Data from: Population transcriptomics in Daphnia: the role of thermal selection
Cite this dataset
Herrmann, Maike; Ravindran, Suda Parimala; Schwenk, Klaus; Cordellier, Mathilde (2017). Data from: Population transcriptomics in Daphnia: the role of thermal selection [Dataset]. Dryad. https://doi.org/10.5061/dryad.p85m5
The complex interplay of forces influencing genetic divergence among populations complicates the discovery of the genetic basis underlying local adaptation. Here, we utilized for the first time a combined reverse ecology and population transcriptomic approach to assess the contribution of thermal selection to population differentiation, thereby considering transcriptome-wide variation in both gene expression profiles and DNA sequences.
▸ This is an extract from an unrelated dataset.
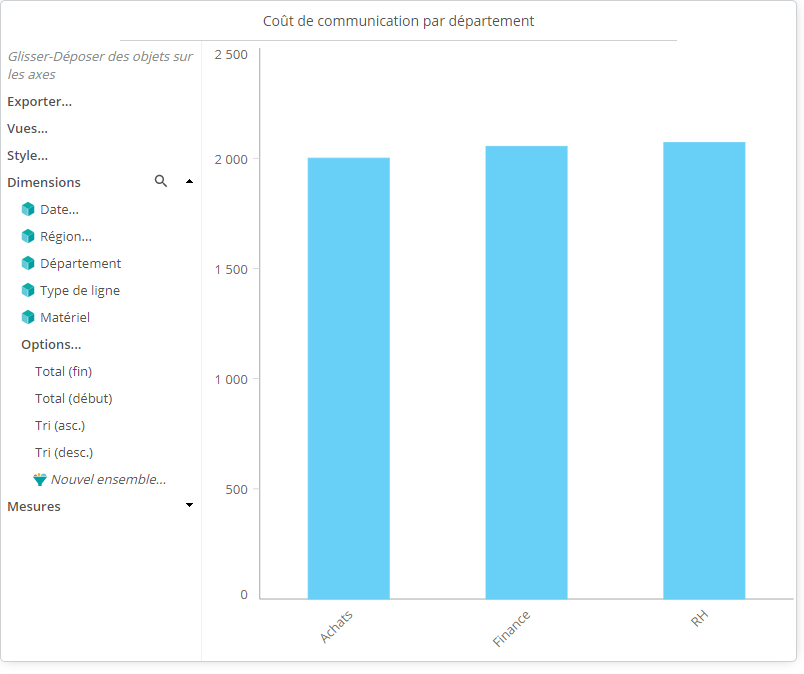
Task: Click the cube icon beside Type de ligne
Action: (x=28, y=290)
We compared transcriptomes among four Daphnia galeata populations and identified transcripts potentially responding to local thermal selection based on an extensive literature search for candidate genes possibly under thermal selection in arthropods. Overrepresentation of temperature-relevant candidate genes among transcripts strongly contributing to sequence divergence among two populations indicates that local thermal selection acted on the coding sequence level. We identified a large number of transcripts which may contribute to local thermal adaptation based on outlier tests and distinctive expression profiles. However, among these, temperature-relevant candidate genes were not overrepresented compared to the global gene set; suggesting that thermal selection played a minor role in divergence among Daphnia populations. Interestingly, although the majority of genes contributing strongly to sequence divergence did not contribute strongly to divergence at the expression level and vice versa, the affected gene functions were largely consistent between the two data sets. This suggests that genetic and regulatory variation constitute alternative routes for responses to natural selection. Our combined utilization of a population transcriptomics approach and literature-based identification of ecologically informative candidate genes represents a useful and powerful methodology with a wide range of applications in evolutionary biology.